[Collected data entries]
====================

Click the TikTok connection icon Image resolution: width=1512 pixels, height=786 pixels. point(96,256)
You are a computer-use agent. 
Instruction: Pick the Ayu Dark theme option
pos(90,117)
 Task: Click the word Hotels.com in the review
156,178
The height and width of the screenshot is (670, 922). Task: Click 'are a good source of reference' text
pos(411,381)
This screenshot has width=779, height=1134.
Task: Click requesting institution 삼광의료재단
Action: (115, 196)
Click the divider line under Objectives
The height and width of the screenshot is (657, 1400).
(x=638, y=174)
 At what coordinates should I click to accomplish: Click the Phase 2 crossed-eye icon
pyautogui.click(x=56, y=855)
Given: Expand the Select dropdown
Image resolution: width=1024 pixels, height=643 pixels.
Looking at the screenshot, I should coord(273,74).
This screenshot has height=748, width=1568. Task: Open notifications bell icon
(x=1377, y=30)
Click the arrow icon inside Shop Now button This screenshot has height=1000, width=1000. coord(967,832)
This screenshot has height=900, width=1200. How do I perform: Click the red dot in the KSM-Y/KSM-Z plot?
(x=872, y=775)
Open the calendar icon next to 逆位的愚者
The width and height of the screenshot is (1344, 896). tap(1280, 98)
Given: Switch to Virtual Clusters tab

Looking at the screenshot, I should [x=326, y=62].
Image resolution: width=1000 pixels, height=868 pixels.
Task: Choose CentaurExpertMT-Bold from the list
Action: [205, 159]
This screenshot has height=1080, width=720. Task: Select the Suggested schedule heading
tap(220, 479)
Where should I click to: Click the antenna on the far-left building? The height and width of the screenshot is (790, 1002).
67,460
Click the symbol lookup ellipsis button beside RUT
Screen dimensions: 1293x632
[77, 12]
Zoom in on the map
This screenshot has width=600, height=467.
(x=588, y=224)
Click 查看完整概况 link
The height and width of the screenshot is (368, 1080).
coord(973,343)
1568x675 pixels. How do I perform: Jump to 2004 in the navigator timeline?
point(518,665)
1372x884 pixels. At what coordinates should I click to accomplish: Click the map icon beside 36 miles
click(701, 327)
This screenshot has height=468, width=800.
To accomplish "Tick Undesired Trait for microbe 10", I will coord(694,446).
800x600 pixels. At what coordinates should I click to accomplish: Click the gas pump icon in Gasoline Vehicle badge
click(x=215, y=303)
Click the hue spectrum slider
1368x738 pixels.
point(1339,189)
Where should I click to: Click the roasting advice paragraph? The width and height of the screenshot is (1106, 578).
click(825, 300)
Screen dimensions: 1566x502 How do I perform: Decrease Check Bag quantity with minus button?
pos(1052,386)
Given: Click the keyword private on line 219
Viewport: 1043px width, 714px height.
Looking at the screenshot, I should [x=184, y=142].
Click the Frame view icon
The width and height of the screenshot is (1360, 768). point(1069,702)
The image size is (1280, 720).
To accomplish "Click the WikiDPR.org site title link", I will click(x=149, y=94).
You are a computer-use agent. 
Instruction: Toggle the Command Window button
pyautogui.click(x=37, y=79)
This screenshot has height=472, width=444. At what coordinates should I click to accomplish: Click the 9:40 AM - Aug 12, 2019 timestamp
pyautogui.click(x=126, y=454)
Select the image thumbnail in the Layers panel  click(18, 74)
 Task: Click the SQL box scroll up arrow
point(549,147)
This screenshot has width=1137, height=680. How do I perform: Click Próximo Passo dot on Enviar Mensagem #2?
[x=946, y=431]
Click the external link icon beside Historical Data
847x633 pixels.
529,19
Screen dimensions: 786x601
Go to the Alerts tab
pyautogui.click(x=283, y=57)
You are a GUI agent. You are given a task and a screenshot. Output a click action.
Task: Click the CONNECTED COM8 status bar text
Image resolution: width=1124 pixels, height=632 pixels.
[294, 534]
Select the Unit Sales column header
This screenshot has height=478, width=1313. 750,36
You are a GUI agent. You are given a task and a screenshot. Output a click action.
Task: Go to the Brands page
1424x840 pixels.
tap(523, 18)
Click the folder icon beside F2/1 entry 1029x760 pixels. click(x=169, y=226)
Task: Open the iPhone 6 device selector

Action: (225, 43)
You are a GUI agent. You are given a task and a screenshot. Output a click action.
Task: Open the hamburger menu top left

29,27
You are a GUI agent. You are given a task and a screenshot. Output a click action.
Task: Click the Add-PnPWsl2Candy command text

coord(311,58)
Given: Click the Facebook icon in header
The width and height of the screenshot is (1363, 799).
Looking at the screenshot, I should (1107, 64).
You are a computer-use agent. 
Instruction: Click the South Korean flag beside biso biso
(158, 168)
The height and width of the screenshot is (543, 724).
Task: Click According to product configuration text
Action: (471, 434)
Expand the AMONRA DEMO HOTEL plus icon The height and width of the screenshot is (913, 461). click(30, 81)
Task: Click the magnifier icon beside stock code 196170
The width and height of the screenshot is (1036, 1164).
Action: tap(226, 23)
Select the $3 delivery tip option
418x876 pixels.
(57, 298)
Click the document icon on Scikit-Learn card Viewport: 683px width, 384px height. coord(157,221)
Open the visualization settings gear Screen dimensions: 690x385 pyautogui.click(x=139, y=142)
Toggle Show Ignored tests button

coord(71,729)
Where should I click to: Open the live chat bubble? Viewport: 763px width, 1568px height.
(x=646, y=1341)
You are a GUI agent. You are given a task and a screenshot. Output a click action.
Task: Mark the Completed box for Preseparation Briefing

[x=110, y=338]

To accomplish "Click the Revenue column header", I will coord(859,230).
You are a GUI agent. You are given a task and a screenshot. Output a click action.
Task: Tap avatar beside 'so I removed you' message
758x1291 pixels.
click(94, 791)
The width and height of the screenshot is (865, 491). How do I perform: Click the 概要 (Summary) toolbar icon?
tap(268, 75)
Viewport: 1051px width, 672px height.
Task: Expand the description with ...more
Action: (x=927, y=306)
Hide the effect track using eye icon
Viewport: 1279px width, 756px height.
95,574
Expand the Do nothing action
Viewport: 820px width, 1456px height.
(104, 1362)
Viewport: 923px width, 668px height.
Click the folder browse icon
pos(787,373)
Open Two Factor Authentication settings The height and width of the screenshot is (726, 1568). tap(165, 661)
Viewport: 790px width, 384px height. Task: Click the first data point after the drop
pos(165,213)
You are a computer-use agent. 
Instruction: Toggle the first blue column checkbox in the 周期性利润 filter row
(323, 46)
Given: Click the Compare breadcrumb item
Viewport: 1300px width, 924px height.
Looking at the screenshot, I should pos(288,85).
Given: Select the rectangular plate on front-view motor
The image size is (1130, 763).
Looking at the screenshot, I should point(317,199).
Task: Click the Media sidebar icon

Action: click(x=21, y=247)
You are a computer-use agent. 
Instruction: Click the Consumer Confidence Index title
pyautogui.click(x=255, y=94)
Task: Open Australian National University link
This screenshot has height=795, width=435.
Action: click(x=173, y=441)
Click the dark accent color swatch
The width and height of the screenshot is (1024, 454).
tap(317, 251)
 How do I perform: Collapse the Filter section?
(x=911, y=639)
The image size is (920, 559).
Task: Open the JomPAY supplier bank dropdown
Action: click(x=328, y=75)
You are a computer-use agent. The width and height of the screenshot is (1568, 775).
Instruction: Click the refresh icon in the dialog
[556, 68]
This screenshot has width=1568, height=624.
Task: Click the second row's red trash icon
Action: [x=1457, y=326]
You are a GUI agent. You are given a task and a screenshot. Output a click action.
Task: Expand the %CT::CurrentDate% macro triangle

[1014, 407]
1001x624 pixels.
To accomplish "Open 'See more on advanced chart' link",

====================

• _Exercise instructions_
Each entry, from start to finish, must be restated exactly.

• _Exercise result_
Click the TikTok connection icon Image resolution: width=1512 pixels, height=786 pixels. point(96,256)
You are a computer-use agent. 
Instruction: Pick the Ayu Dark theme option
pos(90,117)
 Task: Click the word Hotels.com in the review
156,178
The height and width of the screenshot is (670, 922). Task: Click 'are a good source of reference' text
pos(411,381)
This screenshot has width=779, height=1134.
Task: Click requesting institution 삼광의료재단
Action: (115, 196)
Click the divider line under Objectives
The height and width of the screenshot is (657, 1400).
(x=638, y=174)
 At what coordinates should I click to accomplish: Click the Phase 2 crossed-eye icon
pyautogui.click(x=56, y=855)
Given: Expand the Select dropdown
Image resolution: width=1024 pixels, height=643 pixels.
Looking at the screenshot, I should coord(273,74).
This screenshot has height=748, width=1568. Task: Open notifications bell icon
(x=1377, y=30)
Click the arrow icon inside Shop Now button This screenshot has height=1000, width=1000. coord(967,832)
This screenshot has height=900, width=1200. How do I perform: Click the red dot in the KSM-Y/KSM-Z plot?
(x=872, y=775)
Open the calendar icon next to 逆位的愚者
The width and height of the screenshot is (1344, 896). tap(1280, 98)
Given: Switch to Virtual Clusters tab

Looking at the screenshot, I should [x=326, y=62].
Image resolution: width=1000 pixels, height=868 pixels.
Task: Choose CentaurExpertMT-Bold from the list
Action: [205, 159]
This screenshot has height=1080, width=720. Task: Select the Suggested schedule heading
tap(220, 479)
Where should I click to: Click the antenna on the far-left building? The height and width of the screenshot is (790, 1002).
67,460
Click the symbol lookup ellipsis button beside RUT
Screen dimensions: 1293x632
[77, 12]
Zoom in on the map
This screenshot has width=600, height=467.
(x=588, y=224)
Click 查看完整概况 link
The height and width of the screenshot is (368, 1080).
coord(973,343)
1568x675 pixels. How do I perform: Jump to 2004 in the navigator timeline?
point(518,665)
1372x884 pixels. At what coordinates should I click to accomplish: Click the map icon beside 36 miles
click(701, 327)
This screenshot has height=468, width=800.
To accomplish "Tick Undesired Trait for microbe 10", I will coord(694,446).
800x600 pixels. At what coordinates should I click to accomplish: Click the gas pump icon in Gasoline Vehicle badge
click(x=215, y=303)
Click the hue spectrum slider
1368x738 pixels.
point(1339,189)
Where should I click to: Click the roasting advice paragraph? The width and height of the screenshot is (1106, 578).
click(825, 300)
Screen dimensions: 1566x502 How do I perform: Decrease Check Bag quantity with minus button?
pos(1052,386)
Given: Click the keyword private on line 219
Viewport: 1043px width, 714px height.
Looking at the screenshot, I should [x=184, y=142].
Click the Frame view icon
The width and height of the screenshot is (1360, 768). point(1069,702)
The image size is (1280, 720).
To accomplish "Click the WikiDPR.org site title link", I will click(x=149, y=94).
You are a computer-use agent. 
Instruction: Toggle the Command Window button
pyautogui.click(x=37, y=79)
This screenshot has height=472, width=444. At what coordinates should I click to accomplish: Click the 9:40 AM - Aug 12, 2019 timestamp
pyautogui.click(x=126, y=454)
Select the image thumbnail in the Layers panel  click(18, 74)
 Task: Click the SQL box scroll up arrow
point(549,147)
This screenshot has width=1137, height=680. How do I perform: Click Próximo Passo dot on Enviar Mensagem #2?
[x=946, y=431]
Click the external link icon beside Historical Data
847x633 pixels.
529,19
Screen dimensions: 786x601
Go to the Alerts tab
pyautogui.click(x=283, y=57)
You are a GUI agent. You are given a task and a screenshot. Output a click action.
Task: Click the CONNECTED COM8 status bar text
Image resolution: width=1124 pixels, height=632 pixels.
[294, 534]
Select the Unit Sales column header
This screenshot has height=478, width=1313. 750,36
You are a GUI agent. You are given a task and a screenshot. Output a click action.
Task: Go to the Brands page
1424x840 pixels.
tap(523, 18)
Click the folder icon beside F2/1 entry 1029x760 pixels. click(x=169, y=226)
Task: Open the iPhone 6 device selector

Action: (225, 43)
You are a GUI agent. You are given a task and a screenshot. Output a click action.
Task: Open the hamburger menu top left

29,27
You are a GUI agent. You are given a task and a screenshot. Output a click action.
Task: Click the Add-PnPWsl2Candy command text

coord(311,58)
Given: Click the Facebook icon in header
The width and height of the screenshot is (1363, 799).
Looking at the screenshot, I should (1107, 64).
You are a computer-use agent. 
Instruction: Click the South Korean flag beside biso biso
(158, 168)
The height and width of the screenshot is (543, 724).
Task: Click According to product configuration text
Action: (471, 434)
Expand the AMONRA DEMO HOTEL plus icon The height and width of the screenshot is (913, 461). click(30, 81)
Task: Click the magnifier icon beside stock code 196170
The width and height of the screenshot is (1036, 1164).
Action: tap(226, 23)
Select the $3 delivery tip option
418x876 pixels.
(57, 298)
Click the document icon on Scikit-Learn card Viewport: 683px width, 384px height. coord(157,221)
Open the visualization settings gear Screen dimensions: 690x385 pyautogui.click(x=139, y=142)
Toggle Show Ignored tests button

coord(71,729)
Where should I click to: Open the live chat bubble? Viewport: 763px width, 1568px height.
(x=646, y=1341)
You are a GUI agent. You are given a task and a screenshot. Output a click action.
Task: Mark the Completed box for Preseparation Briefing

[x=110, y=338]

To accomplish "Click the Revenue column header", I will coord(859,230).
You are a GUI agent. You are given a task and a screenshot. Output a click action.
Task: Tap avatar beside 'so I removed you' message
758x1291 pixels.
click(94, 791)
The width and height of the screenshot is (865, 491). How do I perform: Click the 概要 (Summary) toolbar icon?
tap(268, 75)
Viewport: 1051px width, 672px height.
Task: Expand the description with ...more
Action: (x=927, y=306)
Hide the effect track using eye icon
Viewport: 1279px width, 756px height.
95,574
Expand the Do nothing action
Viewport: 820px width, 1456px height.
(104, 1362)
Viewport: 923px width, 668px height.
Click the folder browse icon
pos(787,373)
Open Two Factor Authentication settings The height and width of the screenshot is (726, 1568). tap(165, 661)
Viewport: 790px width, 384px height. Task: Click the first data point after the drop
pos(165,213)
You are a computer-use agent. 
Instruction: Toggle the first blue column checkbox in the 周期性利润 filter row
(323, 46)
Given: Click the Compare breadcrumb item
Viewport: 1300px width, 924px height.
Looking at the screenshot, I should pos(288,85).
Given: Select the rectangular plate on front-view motor
The image size is (1130, 763).
Looking at the screenshot, I should point(317,199).
Task: Click the Media sidebar icon

Action: click(x=21, y=247)
You are a computer-use agent. 
Instruction: Click the Consumer Confidence Index title
pyautogui.click(x=255, y=94)
Task: Open Australian National University link
This screenshot has height=795, width=435.
Action: click(x=173, y=441)
Click the dark accent color swatch
The width and height of the screenshot is (1024, 454).
tap(317, 251)
 How do I perform: Collapse the Filter section?
(x=911, y=639)
The image size is (920, 559).
Task: Open the JomPAY supplier bank dropdown
Action: click(x=328, y=75)
You are a computer-use agent. The width and height of the screenshot is (1568, 775).
Instruction: Click the refresh icon in the dialog
[556, 68]
This screenshot has width=1568, height=624.
Task: Click the second row's red trash icon
Action: [x=1457, y=326]
You are a GUI agent. You are given a task and a screenshot. Output a click action.
Task: Expand the %CT::CurrentDate% macro triangle

[1014, 407]
1001x624 pixels.
To accomplish "Open 'See more on advanced chart' link",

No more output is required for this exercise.